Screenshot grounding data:
##############################
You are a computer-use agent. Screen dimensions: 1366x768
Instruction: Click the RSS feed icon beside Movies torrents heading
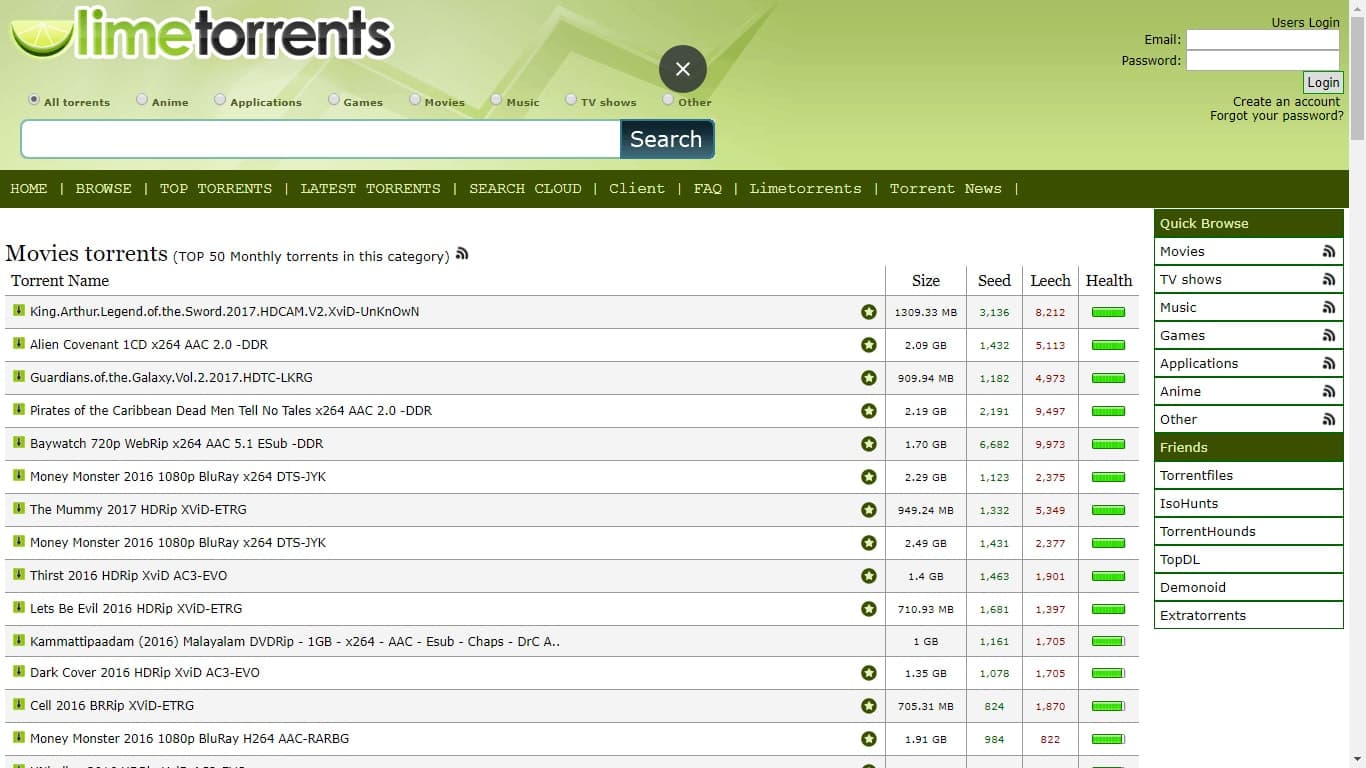[x=462, y=254]
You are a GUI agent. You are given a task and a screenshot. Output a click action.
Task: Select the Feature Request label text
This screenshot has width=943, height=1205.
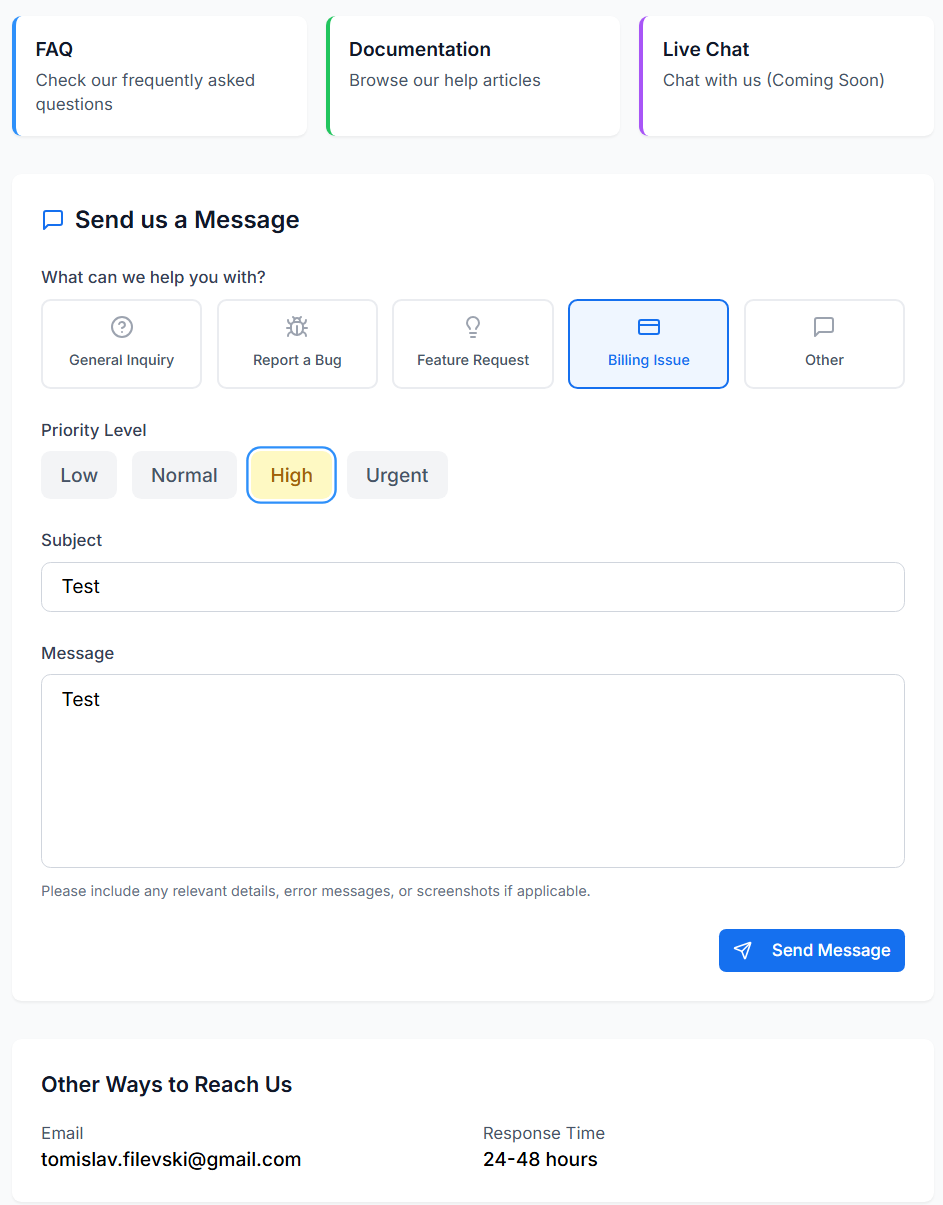(473, 360)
##############################
Your task is an exact transcription of all the data, minus the pictures.

You are a computer-use agent. Screen dimensions: 1366x768
Instruction: Click the RSS feed icon beside Movies torrents heading
[x=462, y=254]
You are a GUI agent. You are given a task and a screenshot. Output a click action.
Task: Select the Feature Request label text
This screenshot has width=943, height=1205.
(473, 360)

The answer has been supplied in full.